- **EXERCISE INSTRUCTIONS**: Whenever the string "green" turns up in a line below, that line should be copied.

Records drawn from a dataset
⁂

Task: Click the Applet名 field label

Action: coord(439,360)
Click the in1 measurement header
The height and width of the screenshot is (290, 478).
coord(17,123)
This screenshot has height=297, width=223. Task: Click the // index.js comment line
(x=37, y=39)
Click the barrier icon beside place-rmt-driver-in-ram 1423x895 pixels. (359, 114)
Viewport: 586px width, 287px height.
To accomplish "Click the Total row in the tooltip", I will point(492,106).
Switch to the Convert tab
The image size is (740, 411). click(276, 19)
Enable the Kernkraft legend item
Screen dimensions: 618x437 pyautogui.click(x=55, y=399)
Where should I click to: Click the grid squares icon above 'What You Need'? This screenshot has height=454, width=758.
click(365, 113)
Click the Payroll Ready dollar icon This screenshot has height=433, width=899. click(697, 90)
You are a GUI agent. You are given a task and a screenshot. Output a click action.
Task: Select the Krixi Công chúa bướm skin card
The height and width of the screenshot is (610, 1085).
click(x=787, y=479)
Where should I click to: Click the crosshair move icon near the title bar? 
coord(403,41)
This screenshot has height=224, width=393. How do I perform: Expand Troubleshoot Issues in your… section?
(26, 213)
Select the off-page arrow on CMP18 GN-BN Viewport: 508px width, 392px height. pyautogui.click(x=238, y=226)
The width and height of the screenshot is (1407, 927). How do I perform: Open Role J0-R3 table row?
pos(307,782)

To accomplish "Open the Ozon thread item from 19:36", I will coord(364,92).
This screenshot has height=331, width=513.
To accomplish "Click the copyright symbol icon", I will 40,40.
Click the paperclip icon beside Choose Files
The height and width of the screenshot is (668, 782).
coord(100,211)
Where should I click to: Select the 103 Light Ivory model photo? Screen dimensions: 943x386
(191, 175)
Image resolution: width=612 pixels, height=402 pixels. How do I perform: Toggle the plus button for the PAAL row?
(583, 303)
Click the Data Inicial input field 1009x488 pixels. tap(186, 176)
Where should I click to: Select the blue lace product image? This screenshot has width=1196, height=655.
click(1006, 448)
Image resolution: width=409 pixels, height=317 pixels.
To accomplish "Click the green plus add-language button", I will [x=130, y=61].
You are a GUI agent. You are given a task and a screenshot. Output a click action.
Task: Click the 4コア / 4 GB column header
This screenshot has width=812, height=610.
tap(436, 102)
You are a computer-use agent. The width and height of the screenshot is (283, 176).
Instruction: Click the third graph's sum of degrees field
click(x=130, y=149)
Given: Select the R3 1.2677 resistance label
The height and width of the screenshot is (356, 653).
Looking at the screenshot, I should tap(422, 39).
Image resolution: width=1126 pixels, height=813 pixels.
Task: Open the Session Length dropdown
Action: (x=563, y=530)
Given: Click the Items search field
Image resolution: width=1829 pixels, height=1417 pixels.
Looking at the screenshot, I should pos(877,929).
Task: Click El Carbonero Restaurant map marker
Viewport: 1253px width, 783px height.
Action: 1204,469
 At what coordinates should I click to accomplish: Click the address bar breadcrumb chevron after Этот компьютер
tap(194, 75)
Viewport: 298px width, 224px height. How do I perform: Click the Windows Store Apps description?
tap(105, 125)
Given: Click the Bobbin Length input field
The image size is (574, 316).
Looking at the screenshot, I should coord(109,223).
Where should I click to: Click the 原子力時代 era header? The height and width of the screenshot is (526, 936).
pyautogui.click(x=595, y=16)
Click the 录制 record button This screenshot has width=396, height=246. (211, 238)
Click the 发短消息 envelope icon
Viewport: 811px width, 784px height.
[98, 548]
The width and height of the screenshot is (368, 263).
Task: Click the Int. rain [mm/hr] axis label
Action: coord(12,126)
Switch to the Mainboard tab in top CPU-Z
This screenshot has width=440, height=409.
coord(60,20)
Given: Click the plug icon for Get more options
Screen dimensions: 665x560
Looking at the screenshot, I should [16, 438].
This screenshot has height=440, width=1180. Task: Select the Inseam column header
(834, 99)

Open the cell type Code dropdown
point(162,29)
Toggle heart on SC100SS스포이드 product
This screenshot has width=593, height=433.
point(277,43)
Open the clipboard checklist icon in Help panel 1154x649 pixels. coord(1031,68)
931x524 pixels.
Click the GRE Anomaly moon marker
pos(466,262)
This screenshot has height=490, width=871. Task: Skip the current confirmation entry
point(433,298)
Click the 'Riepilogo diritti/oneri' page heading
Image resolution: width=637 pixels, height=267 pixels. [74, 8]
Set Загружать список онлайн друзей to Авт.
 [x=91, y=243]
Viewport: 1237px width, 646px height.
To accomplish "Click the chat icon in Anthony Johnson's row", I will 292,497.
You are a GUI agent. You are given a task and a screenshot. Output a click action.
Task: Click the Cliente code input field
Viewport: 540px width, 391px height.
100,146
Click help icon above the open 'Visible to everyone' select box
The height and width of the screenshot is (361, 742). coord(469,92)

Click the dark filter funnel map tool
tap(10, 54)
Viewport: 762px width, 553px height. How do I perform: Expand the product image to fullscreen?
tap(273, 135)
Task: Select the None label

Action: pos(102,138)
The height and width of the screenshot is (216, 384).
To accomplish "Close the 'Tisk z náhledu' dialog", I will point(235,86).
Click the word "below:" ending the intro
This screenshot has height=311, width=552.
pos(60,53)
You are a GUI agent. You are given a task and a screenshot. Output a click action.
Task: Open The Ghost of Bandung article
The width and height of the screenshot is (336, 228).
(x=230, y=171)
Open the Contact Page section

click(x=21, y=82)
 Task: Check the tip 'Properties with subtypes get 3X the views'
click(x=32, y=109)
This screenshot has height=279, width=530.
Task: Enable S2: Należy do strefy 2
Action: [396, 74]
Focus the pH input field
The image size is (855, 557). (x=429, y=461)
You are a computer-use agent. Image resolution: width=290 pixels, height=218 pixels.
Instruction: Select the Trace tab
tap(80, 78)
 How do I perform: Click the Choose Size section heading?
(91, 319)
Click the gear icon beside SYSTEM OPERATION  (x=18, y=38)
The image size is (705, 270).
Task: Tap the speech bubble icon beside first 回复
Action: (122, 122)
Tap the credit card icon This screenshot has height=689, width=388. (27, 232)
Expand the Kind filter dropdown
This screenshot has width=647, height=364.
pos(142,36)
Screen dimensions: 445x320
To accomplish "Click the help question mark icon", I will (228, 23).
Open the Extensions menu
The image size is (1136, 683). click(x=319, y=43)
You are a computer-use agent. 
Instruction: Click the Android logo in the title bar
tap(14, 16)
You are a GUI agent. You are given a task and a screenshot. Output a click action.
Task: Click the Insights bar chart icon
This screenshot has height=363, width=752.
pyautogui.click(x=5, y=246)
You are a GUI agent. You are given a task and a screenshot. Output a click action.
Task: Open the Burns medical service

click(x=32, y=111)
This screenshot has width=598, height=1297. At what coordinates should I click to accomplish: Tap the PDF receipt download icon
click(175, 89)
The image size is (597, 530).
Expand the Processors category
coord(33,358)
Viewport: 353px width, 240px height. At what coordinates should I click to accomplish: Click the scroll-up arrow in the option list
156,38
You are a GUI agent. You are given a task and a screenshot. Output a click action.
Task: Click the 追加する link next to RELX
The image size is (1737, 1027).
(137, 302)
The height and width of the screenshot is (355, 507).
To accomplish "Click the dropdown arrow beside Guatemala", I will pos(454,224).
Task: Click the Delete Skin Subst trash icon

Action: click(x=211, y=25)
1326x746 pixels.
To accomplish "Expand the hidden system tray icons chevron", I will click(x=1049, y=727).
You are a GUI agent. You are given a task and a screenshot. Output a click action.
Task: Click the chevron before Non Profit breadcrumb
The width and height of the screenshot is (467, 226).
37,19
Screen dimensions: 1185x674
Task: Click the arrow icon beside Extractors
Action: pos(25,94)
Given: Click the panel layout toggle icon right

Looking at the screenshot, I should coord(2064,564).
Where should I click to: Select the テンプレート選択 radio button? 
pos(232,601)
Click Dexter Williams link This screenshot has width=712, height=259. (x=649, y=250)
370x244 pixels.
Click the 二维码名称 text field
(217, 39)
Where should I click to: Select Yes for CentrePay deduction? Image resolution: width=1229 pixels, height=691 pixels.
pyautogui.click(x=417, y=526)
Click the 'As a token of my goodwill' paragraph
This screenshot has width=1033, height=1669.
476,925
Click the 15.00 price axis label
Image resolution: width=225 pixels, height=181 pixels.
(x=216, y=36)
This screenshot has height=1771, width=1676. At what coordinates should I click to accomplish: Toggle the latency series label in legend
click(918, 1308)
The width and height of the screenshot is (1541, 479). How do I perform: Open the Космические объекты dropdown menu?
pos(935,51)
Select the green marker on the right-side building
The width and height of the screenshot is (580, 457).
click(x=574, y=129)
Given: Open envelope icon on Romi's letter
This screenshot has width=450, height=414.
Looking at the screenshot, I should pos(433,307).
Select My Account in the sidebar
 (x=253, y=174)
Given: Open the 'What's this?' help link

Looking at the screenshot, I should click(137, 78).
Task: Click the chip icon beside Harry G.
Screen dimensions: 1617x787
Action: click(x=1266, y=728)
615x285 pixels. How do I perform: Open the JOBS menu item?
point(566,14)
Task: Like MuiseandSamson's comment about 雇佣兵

⁂

- **EXERCISE OUTPUT**:
To accomplish "Click the green plus add-language button", I will [x=130, y=61].
Select the green marker on the right-side building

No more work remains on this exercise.